Мир прост и сложен, логичен и странен, закономерен и хаотичен. Фундаментальные законы не объясняют эту двойственность — на самом деле, как мы видели, они высвечивают ее и углубляют. Природа людей тоже двойственна: мы крошечные и огромные, эфемерные и долгоживущие, мудрые и невежественные. Невозможно судить о физической реальности, по-настоящему не прочувствовав принцип дополнительности. Невозможно и понять без него самих себя.
Первым этот принцип сформулировал великий датский ученый Нильс Бор. По одной версии, Бор почерпнул его из опыта работы с квантовой физикой, а по другой — пришел к такому образу мыслей раньше, естественным образом, и как раз это сделало возможными его уникальные открытия. Некоторые биографы Бора объясняют все влиянием Сёрена Кьеркегора, датского мистика и философа, которым Бор восхищался.
Между первыми приблизительными представлениями о квантовом поведении, относящимися примерно к 1900 году, и созданием современной квантовой теории в конце 1920-х был период напряженных раздумий. Тогда казалось невозможным согласовать результаты различных экспериментов. Бор строил причудливые модели, которые объясняли одни наблюдения и игнорировали другие.

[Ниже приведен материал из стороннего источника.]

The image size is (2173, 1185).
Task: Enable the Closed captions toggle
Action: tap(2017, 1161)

Альберт Эйнштейн написал о его работе:
Мне всегда казалось чудом, что этой колеблющейся и полной противоречий основы оказалось достаточно, чтобы позволить Бору — человеку с гениальной интуицией и тонким чутьем — найти главнейшие законы <…> атомов, включая их значение для химии. Это мне кажется чудом и теперь. Это наивысшая музыкальность в области мысли.

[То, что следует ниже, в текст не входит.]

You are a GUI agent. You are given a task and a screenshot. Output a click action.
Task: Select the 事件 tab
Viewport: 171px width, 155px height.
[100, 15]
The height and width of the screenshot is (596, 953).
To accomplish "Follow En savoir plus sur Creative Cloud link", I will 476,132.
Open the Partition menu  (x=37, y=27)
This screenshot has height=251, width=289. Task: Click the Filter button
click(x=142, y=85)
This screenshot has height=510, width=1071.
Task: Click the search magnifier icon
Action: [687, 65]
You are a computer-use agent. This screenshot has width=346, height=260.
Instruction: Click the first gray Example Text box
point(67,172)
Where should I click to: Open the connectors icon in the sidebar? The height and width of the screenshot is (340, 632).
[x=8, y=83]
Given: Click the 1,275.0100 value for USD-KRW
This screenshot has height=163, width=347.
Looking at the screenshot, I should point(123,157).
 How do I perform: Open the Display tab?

Исходя из этого опыта, Бор развил принцип дополнительности в мощный метод, позволяющий проникнуть в суть вещей. Из точных наук этот мудрый метод перекочевал и в философию.
В квантовой механике ключевой способ описания объекта, будь то электрон или слон, — его волновая функция. Волновая функция объекта — своего рода заготовка, которую мы можем превратить в прогнозы относительно его поведения. Мы можем совершать с волновой функцией разные манипуляции, получая ответы на разные вопросы. Если мы хотим предсказать, где будет находиться объект, мы должны обработать его волновую функцию одним способом, а если интересуемся скоростью — то другим.
Если не вдаваться в детали, эти два способа исследования волновой функции похожи на два способа анализа музыкального произведения: гармонический и мелодический. Гармонический анализ локален, только, в отличие от частицы, здесь отслеживается не точка в пространстве, а момент времени. Мелодический анализ исследует более общие свойства. Гармония — аналог местоположения, а мелодия — скорости.
Мы не можем провести эти два вида анализа одновременно. Они мешают друг другу. Если вы хотите узнать о местоположении, придется обработать информацию о волновой функции таким образом, что будут уничтожены данные о скорости, и наоборот.
Хотя точные детали сложны, я все же подчеркну: все сказанное основывается на прочном математическом фундаменте. В современной квантовой теории дополнительность — факт, а не голословное утверждение.
До сих пор я обсуждал принцип квантовой дополнительности, используя такие понятия, как волновые функции и обработка информации. Но мы можем рассмотреть ситуацию более конкретно, с другой — экспериментальной — точки зрения. Вместо того чтобы спросить, как исследовать волновую функцию частицы и сделать прогнозы о ее поведении, мы спросим, как нам взаимодействовать с частицей, чтобы измерить ее свойства.
В рамках математического аппарата квантовой механики комплементарность положения частицы и ее скорости формулируется как теорема. Но так можно описать природу, а не раскрыть истину. В действительности многие основатели квантовой теории, включая Эйнштейна, скептически относились к ее сложившейся математической форме. Из невозможности квантовой теории одновременно предсказать положение и скорость должна следовать наша неспособность одновременно измерять эти свойства в эксперименте. Иначе нам потребовался бы новый математический аппарат, пригодный для описания таких измерений.